Childhood of Palestinian Children


ummtaalib

Recommended Posts

Disrupting Education

In the West Bank, education is compulsory for children under 15. However, Israel’s network of military checkpoints impedes the movement of all Palestinians, meaning that otherwise short journeys can take several hours. For Palestinian children that must pass through Israeli military checkpoints to reach school, this results in missed class time, as well as subjecting children to violence, intimidation, and arbitrary arrest as children must interact with Israeli military personnel on their way to school.

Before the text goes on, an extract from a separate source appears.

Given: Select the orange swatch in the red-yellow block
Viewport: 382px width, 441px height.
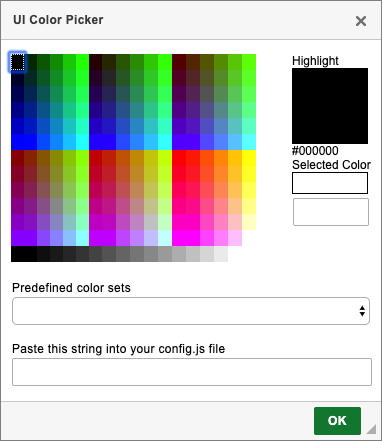Looking at the screenshot, I should pyautogui.click(x=221, y=158).
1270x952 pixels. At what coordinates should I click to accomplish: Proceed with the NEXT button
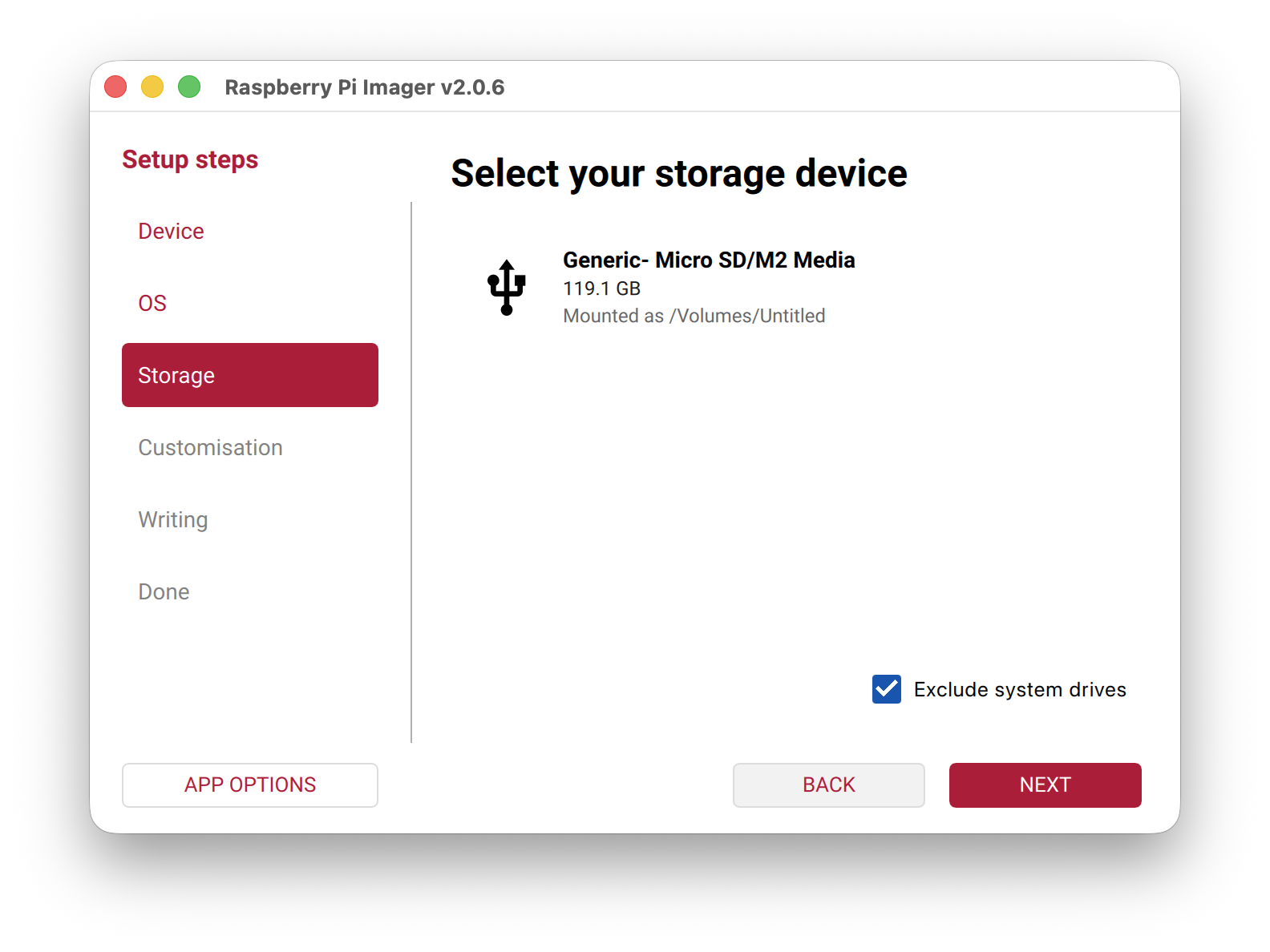pos(1045,785)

Palestinian children living near illegal Israeli settlements in the occupied West Bank report being subject to harassment and violence from Israeli soldiers and settlers as they travel to and from school. Settlers have also been known to attack schools with weapons and stone-throwing during the school day, creating an environment of fear at school that can impede the ability of children to learn and play.

Israeli forces' attacks on schools and other education-related incidents, including attacks on educational personnel, threats of attacks, military use of schools, and other interferences with education, significantly impacted Palestinian children's right to access education. In 2019, the United Nations documented 257 education-related incidents in the occupied West Bank, including East Jerusalem, and the Gaza Strip that impacted children's right to access education.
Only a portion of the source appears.